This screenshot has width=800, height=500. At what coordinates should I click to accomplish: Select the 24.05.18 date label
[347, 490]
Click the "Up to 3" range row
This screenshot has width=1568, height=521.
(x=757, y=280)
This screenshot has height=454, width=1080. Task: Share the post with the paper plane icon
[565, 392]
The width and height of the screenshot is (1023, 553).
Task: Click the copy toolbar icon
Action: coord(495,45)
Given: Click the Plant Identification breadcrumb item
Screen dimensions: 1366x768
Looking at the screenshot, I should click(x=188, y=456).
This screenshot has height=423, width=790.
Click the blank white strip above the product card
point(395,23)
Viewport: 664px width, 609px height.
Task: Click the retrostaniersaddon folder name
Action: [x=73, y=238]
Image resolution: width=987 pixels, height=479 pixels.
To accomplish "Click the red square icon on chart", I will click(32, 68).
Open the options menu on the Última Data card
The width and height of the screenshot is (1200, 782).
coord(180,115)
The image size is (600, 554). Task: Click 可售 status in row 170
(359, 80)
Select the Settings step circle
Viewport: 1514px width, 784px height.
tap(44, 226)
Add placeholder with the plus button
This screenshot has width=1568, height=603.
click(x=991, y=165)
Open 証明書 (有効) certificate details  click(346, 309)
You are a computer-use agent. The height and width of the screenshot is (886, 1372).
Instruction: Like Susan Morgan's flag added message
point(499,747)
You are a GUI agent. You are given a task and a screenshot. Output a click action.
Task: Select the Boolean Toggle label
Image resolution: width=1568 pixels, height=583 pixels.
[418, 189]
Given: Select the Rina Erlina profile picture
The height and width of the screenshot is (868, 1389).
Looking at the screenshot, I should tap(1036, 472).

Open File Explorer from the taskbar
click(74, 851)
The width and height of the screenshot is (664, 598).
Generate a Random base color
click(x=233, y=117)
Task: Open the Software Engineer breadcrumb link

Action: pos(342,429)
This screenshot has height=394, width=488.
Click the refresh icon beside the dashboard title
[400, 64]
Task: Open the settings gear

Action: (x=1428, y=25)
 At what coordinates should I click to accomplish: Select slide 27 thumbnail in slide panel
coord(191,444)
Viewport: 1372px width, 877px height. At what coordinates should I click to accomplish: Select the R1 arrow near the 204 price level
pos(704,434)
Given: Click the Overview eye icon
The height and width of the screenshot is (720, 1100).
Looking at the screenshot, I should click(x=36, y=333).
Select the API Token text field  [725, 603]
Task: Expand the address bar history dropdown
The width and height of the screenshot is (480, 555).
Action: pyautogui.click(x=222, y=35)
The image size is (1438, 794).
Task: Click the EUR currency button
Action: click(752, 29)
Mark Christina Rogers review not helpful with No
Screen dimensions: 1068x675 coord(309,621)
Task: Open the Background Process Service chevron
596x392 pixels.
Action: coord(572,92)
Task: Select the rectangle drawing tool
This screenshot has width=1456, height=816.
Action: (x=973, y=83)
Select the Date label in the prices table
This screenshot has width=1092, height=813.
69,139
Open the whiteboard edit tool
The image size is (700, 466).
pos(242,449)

+-------+

PROBLEM TO WORK ON: Without altering a single character, write out every record above.

RESULT OF THIS TASK:
This screenshot has width=800, height=500. At what coordinates should I click to accomplish: Select the 24.05.18 date label
[347, 490]
Click the "Up to 3" range row
This screenshot has width=1568, height=521.
(x=757, y=280)
This screenshot has height=454, width=1080. Task: Share the post with the paper plane icon
[565, 392]
The width and height of the screenshot is (1023, 553).
Task: Click the copy toolbar icon
Action: coord(495,45)
Given: Click the Plant Identification breadcrumb item
Screen dimensions: 1366x768
Looking at the screenshot, I should click(x=188, y=456).
This screenshot has height=423, width=790.
Click the blank white strip above the product card
point(395,23)
Viewport: 664px width, 609px height.
Task: Click the retrostaniersaddon folder name
Action: [x=73, y=238]
Image resolution: width=987 pixels, height=479 pixels.
To accomplish "Click the red square icon on chart", I will click(32, 68).
Open the options menu on the Última Data card
The width and height of the screenshot is (1200, 782).
coord(180,115)
The image size is (600, 554). Task: Click 可售 status in row 170
(359, 80)
Select the Settings step circle
Viewport: 1514px width, 784px height.
tap(44, 226)
Add placeholder with the plus button
This screenshot has width=1568, height=603.
click(x=991, y=165)
Open 証明書 (有効) certificate details  click(346, 309)
You are a computer-use agent. The height and width of the screenshot is (886, 1372).
Instruction: Like Susan Morgan's flag added message
point(499,747)
You are a GUI agent. You are given a task and a screenshot. Output a click action.
Task: Select the Boolean Toggle label
Image resolution: width=1568 pixels, height=583 pixels.
[418, 189]
Given: Select the Rina Erlina profile picture
The height and width of the screenshot is (868, 1389).
Looking at the screenshot, I should tap(1036, 472).

Open File Explorer from the taskbar
click(74, 851)
The width and height of the screenshot is (664, 598).
Generate a Random base color
click(x=233, y=117)
Task: Open the Software Engineer breadcrumb link

Action: pos(342,429)
This screenshot has height=394, width=488.
Click the refresh icon beside the dashboard title
[400, 64]
Task: Open the settings gear

Action: (x=1428, y=25)
 At what coordinates should I click to accomplish: Select slide 27 thumbnail in slide panel
coord(191,444)
Viewport: 1372px width, 877px height. At what coordinates should I click to accomplish: Select the R1 arrow near the 204 price level
pos(704,434)
Given: Click the Overview eye icon
The height and width of the screenshot is (720, 1100).
Looking at the screenshot, I should click(x=36, y=333).
Select the API Token text field  [725, 603]
Task: Expand the address bar history dropdown
The width and height of the screenshot is (480, 555).
Action: pyautogui.click(x=222, y=35)
The image size is (1438, 794).
Task: Click the EUR currency button
Action: click(752, 29)
Mark Christina Rogers review not helpful with No
Screen dimensions: 1068x675 coord(309,621)
Task: Open the Background Process Service chevron
596x392 pixels.
Action: coord(572,92)
Task: Select the rectangle drawing tool
This screenshot has width=1456, height=816.
Action: (x=973, y=83)
Select the Date label in the prices table
This screenshot has width=1092, height=813.
69,139
Open the whiteboard edit tool
The image size is (700, 466).
pos(242,449)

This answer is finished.